Si 80% des parasites se situent à l’extérieur du cheval et que 20% des individus hébergent 80% des parasites du groupe, cela veut dire qu’il faut gérer principalement l’environnement et cibler les individus touchés.
Les stratégies recommandent donc :
- de ramasser les crottins afin de casser le cycle de reproduction des parasites,
- d’éviter le surpâturage,
- de privilégier le pâturage inter-espèces, de broyer les refus et d’éviter les zones humides,
- d’établir des traitements personnalisés et donc, ne pas traiter les chevaux,
- de vermifuger surtout pendant les périodes à risques : au printemps et à l’automne, l’hiver étant une période à faible risque.

Un enjeu aussi pour l’environnement
Réduire l’utilisation de vermicides permettra aussi de préserver l’environnement et notamment les populations d’insectes coprophages qui sont très affectées. En effet, ces derniers se nourrissent des crottins contaminés et en meurent. Les populations de ces insectes en constante diminution.

Face aux résistances, les scientifiques s’intéressent aussi aux plantes vermifuges
Des chercheurs australiens ont isolé 37 plantes et étudiés leurs effets sur les populations de vers. Les scientifiques espèrent cibler les composants chimiques utiles qui pourront être utilisés dans les protocoles de vermifugation. Les recherches ne font que débuter, mais sont de bonnes augures.
Une étude germanique a révélé des propriétés vermifuges dans la noix de coco et l’oignon. Sur un échantillon de 20 chevaux infestés par des vers plats et des vers ronds, les chercheurs ont élaboré deux traitements à base d’oignons pulvérisés sous forme de particules et de noix de coco en poudre.
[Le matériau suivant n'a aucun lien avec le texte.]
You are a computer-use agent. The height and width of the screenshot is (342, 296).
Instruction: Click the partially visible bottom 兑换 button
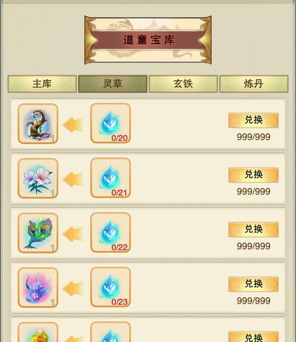coord(253,337)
Des analyses coprologiques ont ensuite été effectuées à plusieurs jours d’intervalle, et les résultats ont montré une très forte baisse du nombre d’œufs. Cette étude encourageante ouvre la porte à de nouveaux traitements qui permettront de lutter contre la résistance des parasites aux traitements chimiques.
Conclusion
La lutte conte les parasites internes passe désormais par la prévention en gérant principalement l’environnement du cheval.
L’utilisation de vermicide doit être raisonné afin de pouvoir prolonger l’efficacité de ces molécules. Dans le cas contraire, nous risquons d’être un jour, à cours de solutions.